Difference between revisions of "SMILA/Documentation/ConnectivityFramework"
|Line 1:||Line 1:|
== Overview ==
== Overview ==
Latest revision as of 04:35, 24 January 2012
The Connectivity framework, as the name suggests, provides a framework to easily integrate data from external systems into SMILA. To access external data two kinds of components are supported: Agents and Crawlers. To integrate some new datasource type into SMILA just a new Agent or Crawler has to be implemented.
Here is a short overview of the components of the ConnectivityFramework:
- AgentController: The AgentController implements the general processing logic common for all types of Agents. It's service interface is used by Agents to trigger add/update/delete actions. This component is not yet implemented!
- Agents: Agents monitor datasources for changes (add/update/delete) or are triggered by events (e.g. trigger in databases) and report those changes to the AgentController. Currently we do not provide any Agent implementation!
- CrawlerController: The CrawlerController implements the general processing logic common for all types of Crawlers.It's service interface is used by clients (e.g. JMX console) to start/stop crawls.
- Crawlers: A Crawler crawls a data source (e.g. a filesystem or a website) and returns all found data objects.
- CompoundManagement: Provides extractors for certain MimeTypes (e.g. zip, chm) and handles the processing of compound objects.
In addition there are three components that are not part of the ConnectivityFramework, but that interact with it:
- ConnectivityManager: The ConnectivityManager is the single point of entry for data in the SMILA. The Agent- and CrawlerController push the data through this component into the Queue.
- DeltaIndexingManager: The DeltaIndexingManager provides functionailty to decide wheter a record needs to be updated and sent to the ConnectivityManager or not.
- Configuration Management: This component is not yet implemented. It is designed to manage configurations for all kinds of services, e.g. DataSources for crawlers. At the moment all configurations have to be provided locally in the SMILA configuration folder.
The red labeled components are not yet implemented.
There is no overall configuration for the framework. Check out the documentation of each framework component for detailed infomation.
org.eclipse.smila.connectivity.framework.performancecounters.ConnectivityPerformanceAgent defines many common performance counters for crawlers and agents.
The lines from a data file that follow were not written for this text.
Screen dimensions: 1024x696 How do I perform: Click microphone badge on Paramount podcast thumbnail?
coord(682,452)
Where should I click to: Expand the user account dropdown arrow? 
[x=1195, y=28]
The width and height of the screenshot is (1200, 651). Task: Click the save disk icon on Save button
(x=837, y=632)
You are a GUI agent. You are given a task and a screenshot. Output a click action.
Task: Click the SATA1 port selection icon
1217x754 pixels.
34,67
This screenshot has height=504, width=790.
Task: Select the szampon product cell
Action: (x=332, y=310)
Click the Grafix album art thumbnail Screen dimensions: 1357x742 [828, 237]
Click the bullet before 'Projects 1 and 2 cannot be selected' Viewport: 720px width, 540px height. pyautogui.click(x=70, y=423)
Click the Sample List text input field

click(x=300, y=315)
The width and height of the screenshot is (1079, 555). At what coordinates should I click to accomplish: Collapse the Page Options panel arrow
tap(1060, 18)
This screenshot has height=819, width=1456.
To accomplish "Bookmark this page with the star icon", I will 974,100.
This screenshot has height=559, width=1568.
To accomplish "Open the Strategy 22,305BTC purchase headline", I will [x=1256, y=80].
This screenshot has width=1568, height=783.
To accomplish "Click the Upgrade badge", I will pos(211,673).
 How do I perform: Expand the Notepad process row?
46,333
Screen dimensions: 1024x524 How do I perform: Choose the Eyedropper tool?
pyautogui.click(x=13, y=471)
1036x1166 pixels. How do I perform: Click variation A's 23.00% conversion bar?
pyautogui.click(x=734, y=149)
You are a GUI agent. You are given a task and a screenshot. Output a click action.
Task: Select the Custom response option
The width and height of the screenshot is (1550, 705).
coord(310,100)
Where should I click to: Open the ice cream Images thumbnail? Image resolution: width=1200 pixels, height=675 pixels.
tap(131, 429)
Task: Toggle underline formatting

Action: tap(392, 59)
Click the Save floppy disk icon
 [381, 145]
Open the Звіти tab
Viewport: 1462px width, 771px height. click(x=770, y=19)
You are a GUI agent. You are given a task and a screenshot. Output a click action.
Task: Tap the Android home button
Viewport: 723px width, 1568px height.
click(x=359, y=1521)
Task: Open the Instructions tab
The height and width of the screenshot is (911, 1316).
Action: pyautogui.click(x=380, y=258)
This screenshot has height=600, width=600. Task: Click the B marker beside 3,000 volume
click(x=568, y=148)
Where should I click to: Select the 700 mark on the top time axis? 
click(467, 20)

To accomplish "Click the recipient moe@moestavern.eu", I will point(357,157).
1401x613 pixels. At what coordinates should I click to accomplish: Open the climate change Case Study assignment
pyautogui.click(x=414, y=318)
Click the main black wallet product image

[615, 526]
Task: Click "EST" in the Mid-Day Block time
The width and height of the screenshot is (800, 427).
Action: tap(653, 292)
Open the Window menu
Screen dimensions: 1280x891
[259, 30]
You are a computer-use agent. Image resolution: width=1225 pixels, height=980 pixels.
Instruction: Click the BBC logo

Crawler and agent implementations can extend this class to provide additional specific counters, or just use this class if the common counters are sufficient.
The common counters are:
- startDate: date/time when importer was started
- endDate: date/time when importer has finished or was stopped
- jobName: name of job to which records where submitted
- importRunId: ID of the importer run
- records: number of records created by importer
- deltaIndices: number of requests to delta indexing manager
- averageRecordsProcessingTime: time since start divided by "records" in milliseconds
- averageDeltaIndicesProcessingTime: time since start divided by "deltaIndices" in milliseconds
- attachmentBytesTransferred: complete size of attachments added to records
- attachmentsTransferRate: time since start divided by attachmentBytesTransferred
- exceptions: number of non-fatal errors during importing
- exceptionsCritical: number of fatal errors during importing
- errorBuffer: List of descriptions of the last 10 exceptions.